6.-What is meant by “lexical diffusion” (151)?
It’s a kind
of sound change which process is socially gradual, abrupt replacement patterns
and can be shown to be regular in some sense. In lexical diffusion the new form
differs markedly from the older one.
7.-What does dialect displacement mean? Give an
example. (152)
It is a
displacement of one dialect by another which is, for some reason, socially
dominant at some particular time.
An example
which is led to morphological simplification of the grammar English more
generally can be the gradual displacement of heavily inflected West Midland
dialects of Middle English by weakly inflected
8.-What are “community” or “vernacular” norms? What
term that we have used in class is similar (152)?
They are
different dialects of a language that demonstrates that other norms exist apart
from the standard ones and that these norms are observed by speakers and
maintained by communities often in opposition to standardizing norms. These
norms manifest themselves at different levels of generality.
We have used
in class the term geographical dialects, historical dialects…
9.-What does Milroy mean when he says that h-dropping
may not ever reach “completion” (153)?
Milroy means
that a change can persist as a variable state for seven or eight centuries
without ever reaching the complete change.
10.-Explain what Milroy means by “speaker innovation”
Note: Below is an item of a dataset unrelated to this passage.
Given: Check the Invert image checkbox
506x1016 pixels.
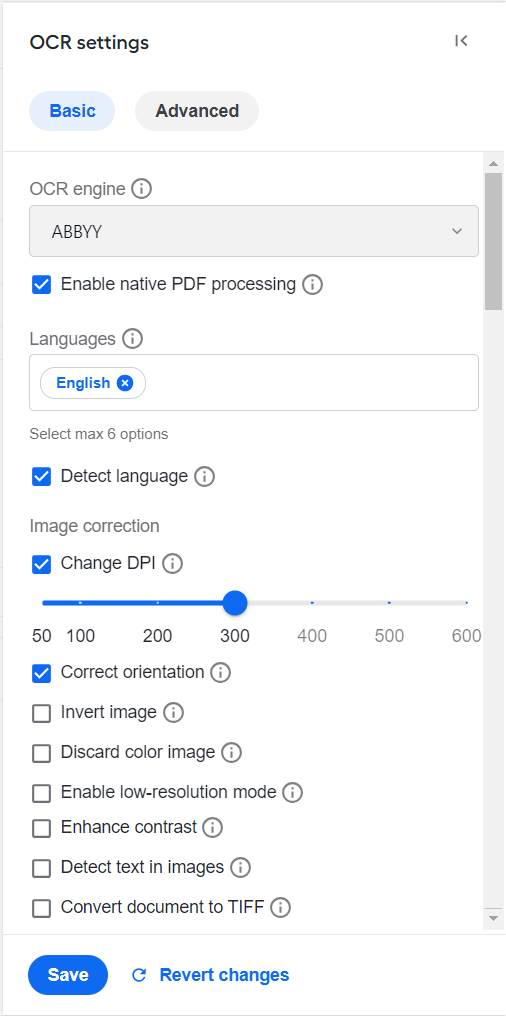Looking at the screenshot, I should tap(41, 713).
and change in the system. How are they connected (153)?
An
innovation is an act of the speaker that must be unstructured and irregular. If
we observe the speaker innovation, we don’t know if it will lead to a change
because is probably an error or defective usage.
On the other
hand, a change is manifested within the language system.
A speaker
innovation to become a change must be adopted by some community. It must pass
from one speaker to others. Thus, the adoption, of a linguistic change depends
at the speaker-level on a process of borrowing.
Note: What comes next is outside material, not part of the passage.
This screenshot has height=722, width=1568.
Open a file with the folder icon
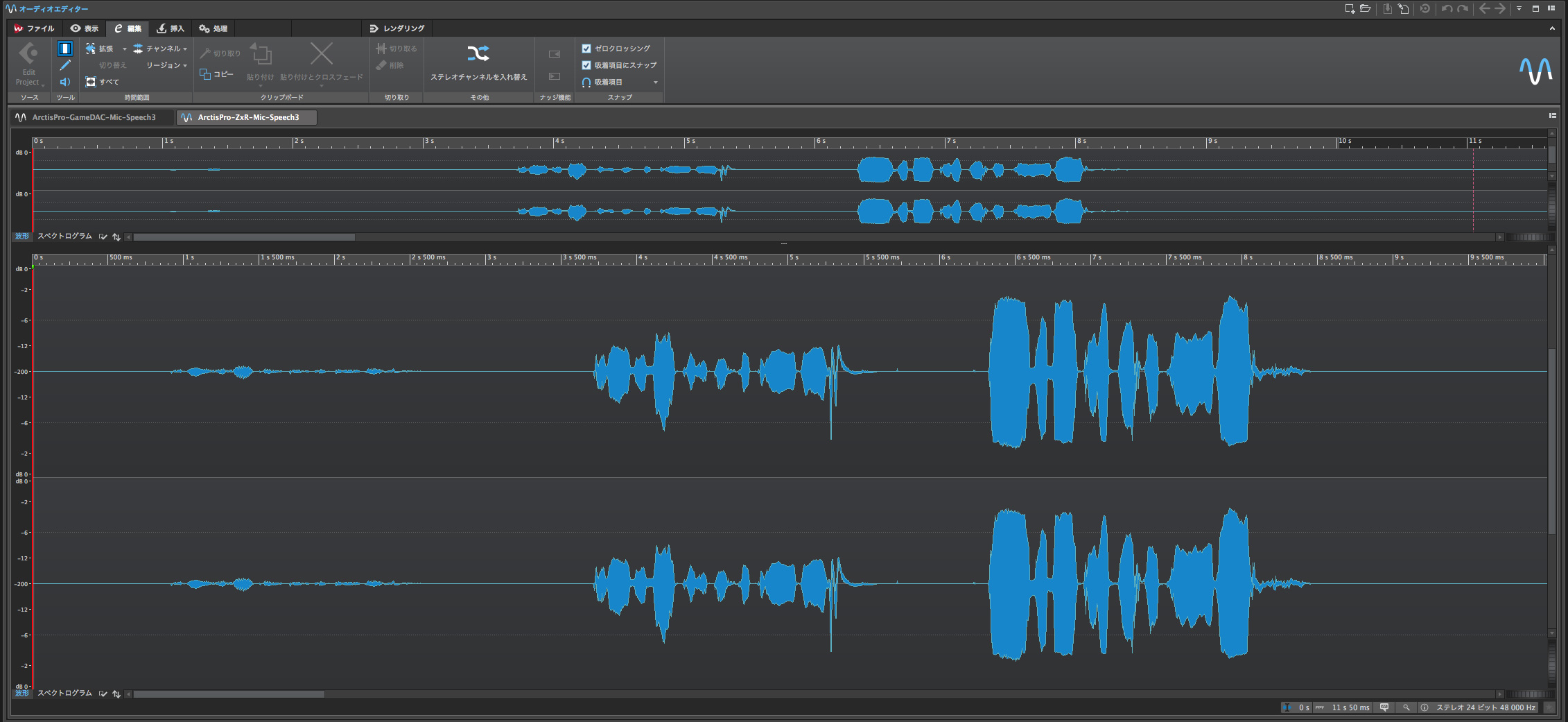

11.-Why isn’t borrowing from one language to another
and the replacement of one sound by another through speaker innovation with a
language as radically different as the Neogrammarians
posited (154-6)?
It’s
difficult to draw a distinction between sound change and borrowing as it
relates to gradual and abrupt change.
First, the
“origin” of this abrupt change is equated with the change itself.
And second
it is assumed that the spread of change is by borrowing and implied that the
spread therefore does not involve sudden replacement, this is to be “aside from
its spread by borrowing”.
12.-What is necessary for a sound to spread (157)?
All sound
change is implemented by being passed from speaker to speaker and it is not a
linguistic change until it has been adopted by more than one speaker.
All sound
change must be socially conditioned, simply because those so-called changes
that arise spontaneously are not actually changes: they are innovations, and
they do not become changes until they have assumed a social pattern in the
community.
13.-Why does believing in the ideology of
standardization lead to believing in “blind necessity” (158)?
Standard languages are created by
the imposition of political and military power; hence the sound-patterns in
them and the changes that come about in these sound patterns do not come about
through blind necessity and they are not wholly explainable by reference to
phenomena internal to the structure of language. These language states are
planned by human beings and maintained through prescription. The idea that
there are discrete languages that can be treated as if they were physical
entities is in itself a consequence of standardization and literacy
(discreteness of languages is not inherent in the nature of “Language” as a
phenomenon.
14.-What
does Milroy mean by “clean” and “dirty” data (158)?
Clean data is information that has
already been largely normalized and is provided by standard languages.
Dirty data is relatively intractable
information and it’s also irregular and chaotic.